▸ The task: What is needed is an exact copy of all the records.

[Entries supplied Boundary: Start]

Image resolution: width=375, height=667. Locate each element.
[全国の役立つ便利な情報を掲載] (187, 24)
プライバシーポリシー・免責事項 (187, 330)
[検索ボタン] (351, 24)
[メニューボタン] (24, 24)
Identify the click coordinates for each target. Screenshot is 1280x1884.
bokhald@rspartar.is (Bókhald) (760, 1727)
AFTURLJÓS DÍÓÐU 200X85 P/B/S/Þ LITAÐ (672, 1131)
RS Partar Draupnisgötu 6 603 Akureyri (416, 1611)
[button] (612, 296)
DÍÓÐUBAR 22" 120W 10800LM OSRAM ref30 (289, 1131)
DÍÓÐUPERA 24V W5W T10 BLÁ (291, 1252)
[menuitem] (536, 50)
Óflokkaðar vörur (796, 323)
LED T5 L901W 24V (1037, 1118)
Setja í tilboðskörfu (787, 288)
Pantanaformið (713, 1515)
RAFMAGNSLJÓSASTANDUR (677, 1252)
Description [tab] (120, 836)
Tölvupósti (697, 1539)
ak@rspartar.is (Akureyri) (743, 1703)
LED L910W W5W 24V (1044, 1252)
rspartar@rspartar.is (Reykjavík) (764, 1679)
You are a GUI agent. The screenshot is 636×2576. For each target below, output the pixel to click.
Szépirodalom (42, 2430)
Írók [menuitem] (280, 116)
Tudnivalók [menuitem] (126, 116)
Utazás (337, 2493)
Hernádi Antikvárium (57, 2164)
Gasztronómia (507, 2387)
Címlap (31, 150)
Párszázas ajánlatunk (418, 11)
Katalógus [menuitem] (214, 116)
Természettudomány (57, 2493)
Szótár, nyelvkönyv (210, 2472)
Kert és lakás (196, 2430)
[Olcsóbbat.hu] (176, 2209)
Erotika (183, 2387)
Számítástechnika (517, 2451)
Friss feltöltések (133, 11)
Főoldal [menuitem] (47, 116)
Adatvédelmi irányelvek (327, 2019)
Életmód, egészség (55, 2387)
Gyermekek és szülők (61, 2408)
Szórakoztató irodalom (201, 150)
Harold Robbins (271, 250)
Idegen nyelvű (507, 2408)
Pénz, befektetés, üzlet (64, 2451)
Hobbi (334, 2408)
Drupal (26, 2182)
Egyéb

[Entries supplied Boundary: End]

▸ Task solution:
Image resolution: width=375, height=667. Locate each element.
[全国の役立つ便利な情報を掲載] (187, 24)
プライバシーポリシー・免責事項 (187, 330)
[検索ボタン] (351, 24)
[メニューボタン] (24, 24)
Identify the click coordinates for each target. Screenshot is 1280x1884.
bokhald@rspartar.is (Bókhald) (760, 1727)
AFTURLJÓS DÍÓÐU 200X85 P/B/S/Þ LITAÐ (672, 1131)
RS Partar Draupnisgötu 6 603 Akureyri (416, 1611)
[button] (612, 296)
DÍÓÐUBAR 22" 120W 10800LM OSRAM ref30 (289, 1131)
DÍÓÐUPERA 24V W5W T10 BLÁ (291, 1252)
[menuitem] (536, 50)
Óflokkaðar vörur (796, 323)
LED T5 L901W 24V (1037, 1118)
Setja í tilboðskörfu (787, 288)
Pantanaformið (713, 1515)
RAFMAGNSLJÓSASTANDUR (677, 1252)
Description [tab] (120, 836)
Tölvupósti (697, 1539)
ak@rspartar.is (Akureyri) (743, 1703)
LED L910W W5W 24V (1044, 1252)
rspartar@rspartar.is (Reykjavík) (764, 1679)
You are a GUI agent. The screenshot is 636×2576. For each target below, output the pixel to click.
Szépirodalom (42, 2430)
Írók [menuitem] (280, 116)
Tudnivalók [menuitem] (126, 116)
Utazás (337, 2493)
Hernádi Antikvárium (57, 2164)
Gasztronómia (507, 2387)
Címlap (31, 150)
Párszázas ajánlatunk (418, 11)
Katalógus [menuitem] (214, 116)
Természettudomány (57, 2493)
Szótár, nyelvkönyv (210, 2472)
Kert és lakás (196, 2430)
[Olcsóbbat.hu] (176, 2209)
Erotika (183, 2387)
Számítástechnika (517, 2451)
Friss feltöltések (133, 11)
Főoldal [menuitem] (47, 116)
Adatvédelmi irányelvek (327, 2019)
Életmód, egészség (55, 2387)
Gyermekek és szülők (61, 2408)
Szórakoztató irodalom (201, 150)
Harold Robbins (271, 250)
Idegen nyelvű (507, 2408)
Pénz, befektetés, üzlet (64, 2451)
Hobbi (334, 2408)
Drupal (26, 2182)
Egyéb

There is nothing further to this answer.